Manual installation

Arriba requires STAR (version >=2.5.3a recommended) and samtools. Download and install the two tools according to the developers' instructions and make them available in your $PATH.

Build a STAR index from your genome assembly and annotation. The following commands use the hs37d5 assembly and GencodeV19 annotation. Currently, the only supported assemblies are hg19/hs37d5/GRCh37 and hg38/GRCh38. Support for mm10 is in development. If you use another assembly, then the coordinates in the blacklist will not match and the predictions will contain many false positives. There are no restrictions on the annotation, but Gencode is recommended over RefSeq due to more comprehensive annotation of splice-sites, which improves sensitivity.

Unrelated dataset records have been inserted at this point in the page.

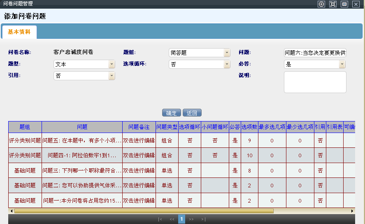Open the 引用 dropdown showing 否
The width and height of the screenshot is (365, 224).
pyautogui.click(x=112, y=76)
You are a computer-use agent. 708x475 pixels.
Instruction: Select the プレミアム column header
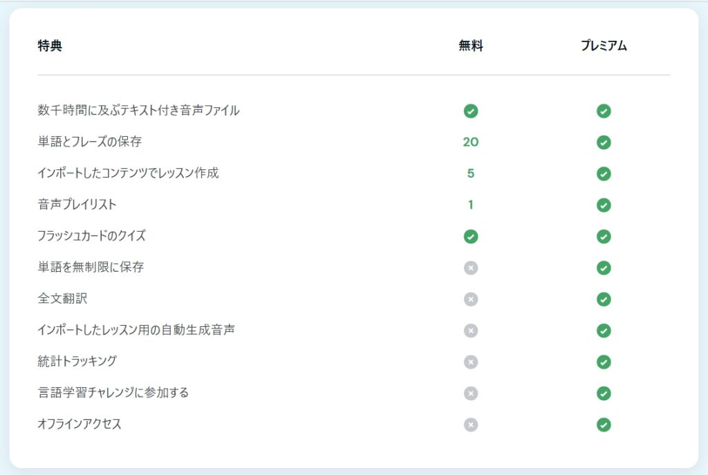tap(604, 44)
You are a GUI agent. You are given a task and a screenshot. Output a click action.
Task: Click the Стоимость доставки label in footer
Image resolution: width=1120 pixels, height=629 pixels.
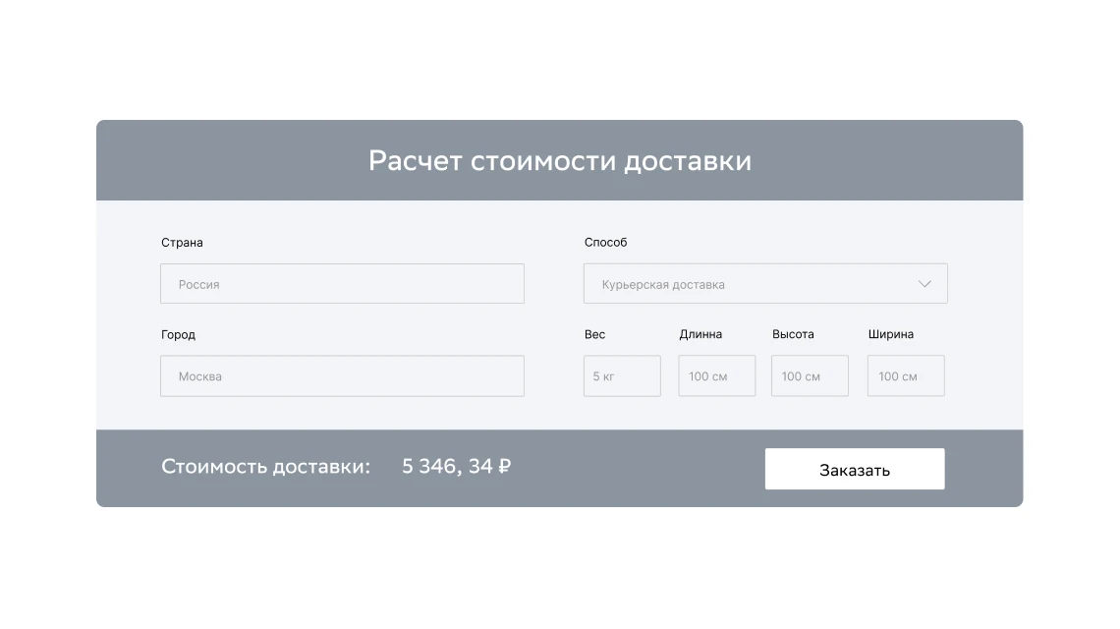point(265,467)
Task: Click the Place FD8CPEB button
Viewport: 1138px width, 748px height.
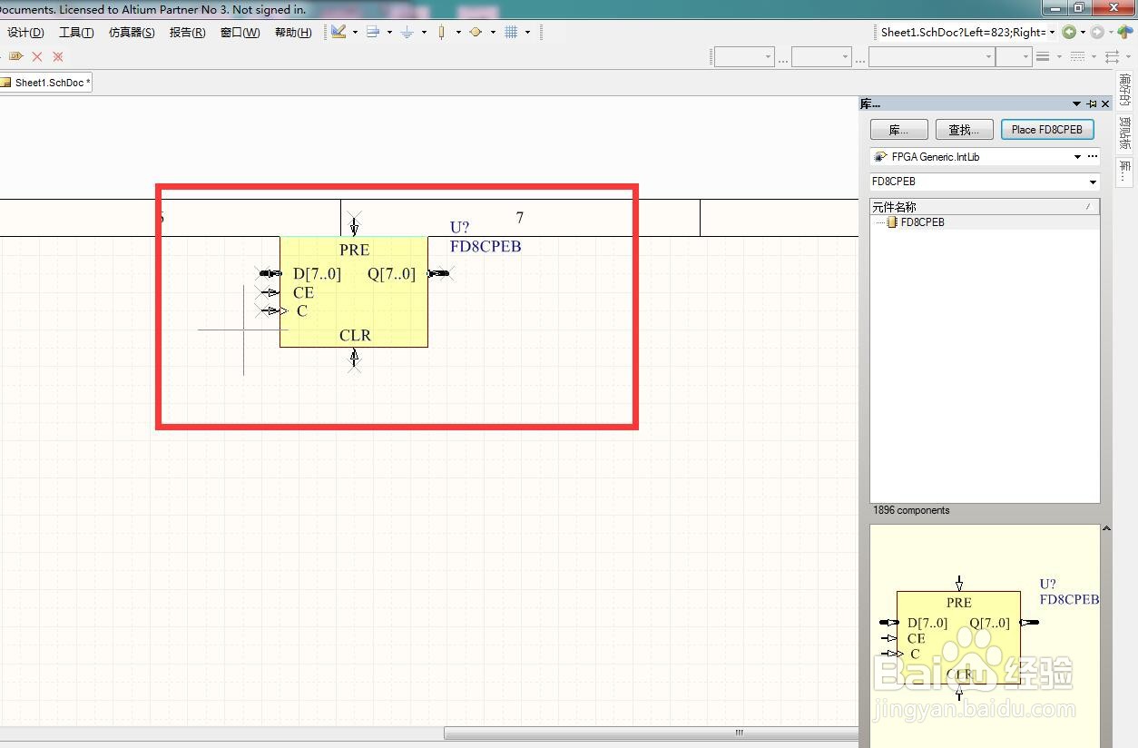Action: click(1046, 130)
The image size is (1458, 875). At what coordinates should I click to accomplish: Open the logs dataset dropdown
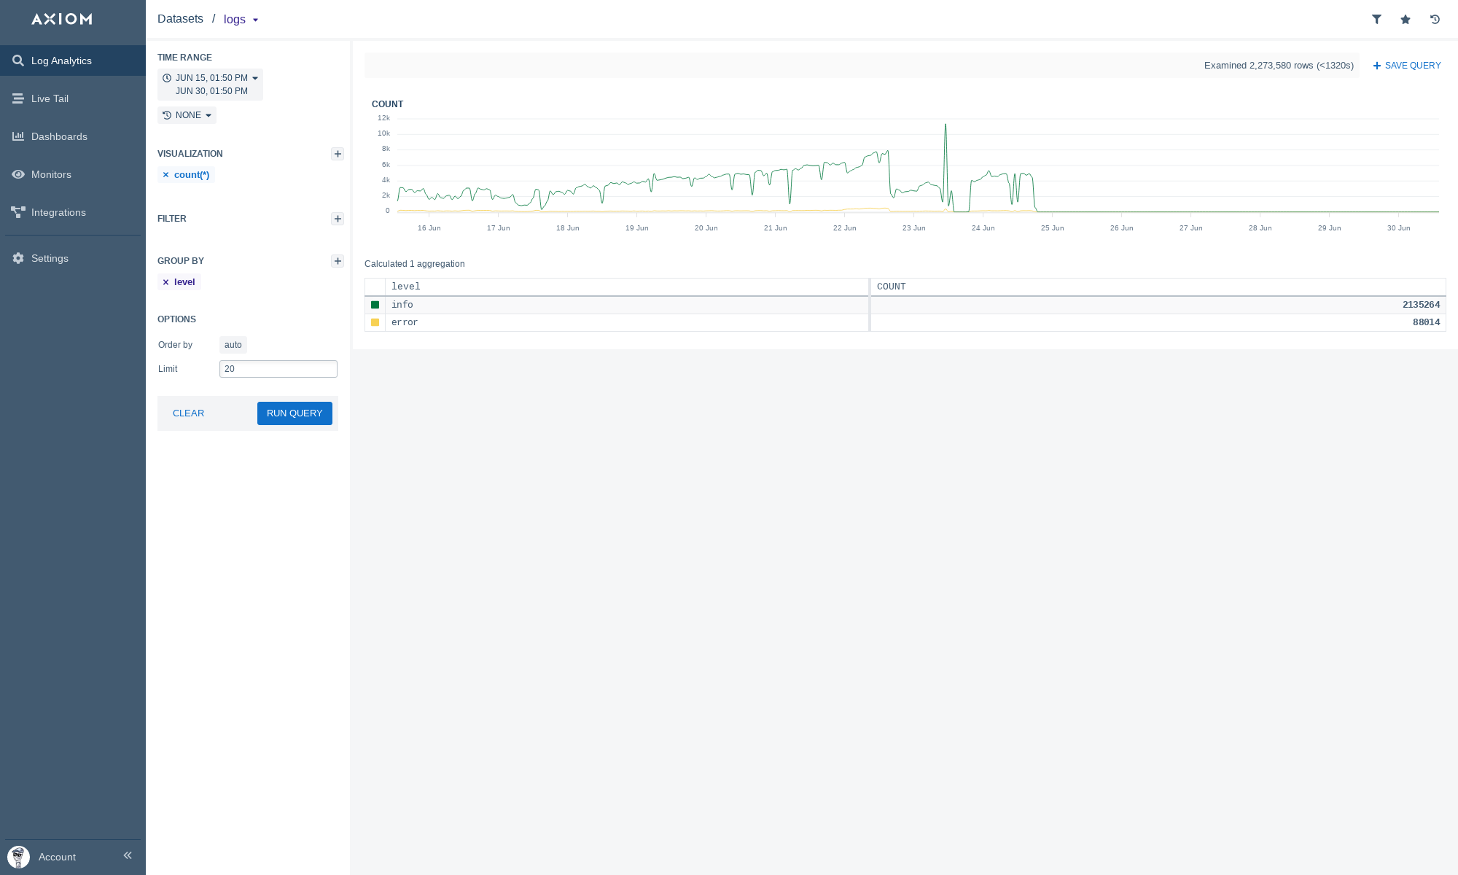pos(241,20)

# download and extract annotation
wget ftp://ftp.sanger.ac.uk/pub/gencode/Gencode_human/release_19/gencode.v19.annotation.gtf.gz
gunzip -c gencode.v19.annotation.gtf.gz | sed -e 's/^chrM\t/MT\t/' -e 's/^chr//' > gencode.v19.annotation.gtf
# download and extract assembly
wget ftp://ftp.1000genomes.ebi.ac.uk/vol1/ftp/technical/reference/phase2_reference_assembly_sequence/hs37d5.fa.gz
gunzip hs37d5.fa.gz
# build STAR index
mkdir STAR_index_hs37d5_gencode19
STAR --runMode genomeGenerate --genomeDir STAR_index_hs37d5_gencode19 \
     --genomeFastaFiles hs37d5.fa --sjdbGTFfile gencode.v19.annotation.gtf \
     --runThreadN 8 --sjdbOverhang 150

Compile the latest stable version of Arriba or use the precompiled binaries in the download file. Note: You should not use git clone to download Arriba, because the git repository does not include the blacklist! Instead, download the latest tarball from the releases page as shown here:

wget https://github.com/suhrig/arriba/releases/download/v0.12.0/arriba_v0.12.0.tar.gz
tar -xzf arriba_v0.12.0.tar.gz
cd arriba_v0.12.0 && make && cd .. # or use precompiled binaries

The download file contains a script run_arriba.sh, which demonstrates the usage of Arriba (see also section Execution). We recommend that you use this as a guide to integrate Arriba into your existing STAR-based RNA-Seq pipeline. When Arriba is integrated properly, fusion detection only adds a few minutes to the regular alignment workflow, since Arriba utilizes the alignments produced by STAR during a normal RNA-Seq workflow and does not require alignment solely for the sake of fusion detection.

Run the demo script with 8 threads:

arriba_v0.12.0/run_arriba.sh STAR_index_hs37d5_gencode19/ gencode.v19.annotation.gtf hs37d5.fa arriba_v0.12.0/database/blacklist_hg19_hs37d5_GRCh37_2018-01-13.tsv.gz read1.fastq.gz read2.fastq.gz 8

Installation using Docker

Install Docker according to the developers' instructions.

Build the Docker image:

docker build --tag arriba:latest https://raw.githubusercontent.com/suhrig/arriba/master/Dockerfile

If you have not already downloaded the annotation/assembly and built a STAR index, run the download_references.sh script inside the container. Note that this step requires ~30 GB of RAM and 8 cores (can be adjusted with --env THREADS=...). The script downloads the assembly hs37d5 and GencodeV19 annotation. Please refer to the manual installation instructions or modify the Dockerfile, if you wish to use a different assembly/annotation. The files will be extracted to the directory /path/to/references in the following example:

docker run --rm -t -v /path/to/references:/references arriba:latest download_references.sh

Use the following Docker command to run Arriba from the container. Replace /path/to/ with the path to the respective input file. Leave the paths after the colons unmodified - these are the paths inside the Docker container.

docker run --rm -t \
       -v /path/to/output:/output \
       -v /path/to/references/STAR_index_hs37d5_gencode19:/STAR_index:ro \
       -v /path/to/references/gencode.v19.annotation.gtf:/annotation.gtf:ro \
       -v /path/to/references/hs37d5.fa:/assembly.fa:ro \
       -v /path/to/read1.fastq.gz:/read1.fastq.gz:ro \
       -v /path/to/read2.fastq.gz:/read2.fastq.gz:ro \
       arriba:latest \
       arriba.sh

Output files

Arriba creates two output files:

• fusions.tsv: This is the main output file of Arriba and contains a list of fusion candidates sorted from highest to lowest confidence. Low-confidence fusions should be considered speculative unless there is additional evidence, e.g., when the fusion is a recurrent event in the given entity. For cohort-analyses, you might want to ignore low-confidence fusions.

• discarded_fusions.tsv: This file lists all events which were classified as artifacts or which are observed in healthy tissue (e.g., read-through transcripts and non-canonically spliced transcripts).

For a detailed description of the columns, refer to section Output files.